Reproduce the material below line for line, leaving every character as it is.

(Entries on target coordinates)
● ● ● ●

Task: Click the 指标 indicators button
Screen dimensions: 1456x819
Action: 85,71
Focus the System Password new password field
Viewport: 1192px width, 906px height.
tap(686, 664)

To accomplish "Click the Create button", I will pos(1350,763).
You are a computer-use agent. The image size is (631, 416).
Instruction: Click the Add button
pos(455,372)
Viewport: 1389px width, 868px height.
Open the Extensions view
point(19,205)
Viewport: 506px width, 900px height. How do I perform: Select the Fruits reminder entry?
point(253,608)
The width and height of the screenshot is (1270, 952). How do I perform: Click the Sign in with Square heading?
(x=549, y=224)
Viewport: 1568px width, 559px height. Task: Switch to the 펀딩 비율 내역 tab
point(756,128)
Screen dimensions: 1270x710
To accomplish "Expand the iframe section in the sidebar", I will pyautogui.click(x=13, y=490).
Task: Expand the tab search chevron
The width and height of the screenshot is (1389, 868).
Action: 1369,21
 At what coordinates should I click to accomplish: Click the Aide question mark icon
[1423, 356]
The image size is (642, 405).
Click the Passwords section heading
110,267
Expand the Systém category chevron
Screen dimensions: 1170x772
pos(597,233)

● ● ● ●

Response to this task:
Task: Click the 指标 indicators button
Screen dimensions: 1456x819
Action: 85,71
Focus the System Password new password field
Viewport: 1192px width, 906px height.
tap(686, 664)

To accomplish "Click the Create button", I will pos(1350,763).
You are a computer-use agent. The image size is (631, 416).
Instruction: Click the Add button
pos(455,372)
Viewport: 1389px width, 868px height.
Open the Extensions view
point(19,205)
Viewport: 506px width, 900px height. How do I perform: Select the Fruits reminder entry?
point(253,608)
The width and height of the screenshot is (1270, 952). How do I perform: Click the Sign in with Square heading?
(x=549, y=224)
Viewport: 1568px width, 559px height. Task: Switch to the 펀딩 비율 내역 tab
point(756,128)
Screen dimensions: 1270x710
To accomplish "Expand the iframe section in the sidebar", I will pyautogui.click(x=13, y=490).
Task: Expand the tab search chevron
The width and height of the screenshot is (1389, 868).
Action: 1369,21
 At what coordinates should I click to accomplish: Click the Aide question mark icon
[1423, 356]
The image size is (642, 405).
Click the Passwords section heading
110,267
Expand the Systém category chevron
Screen dimensions: 1170x772
pos(597,233)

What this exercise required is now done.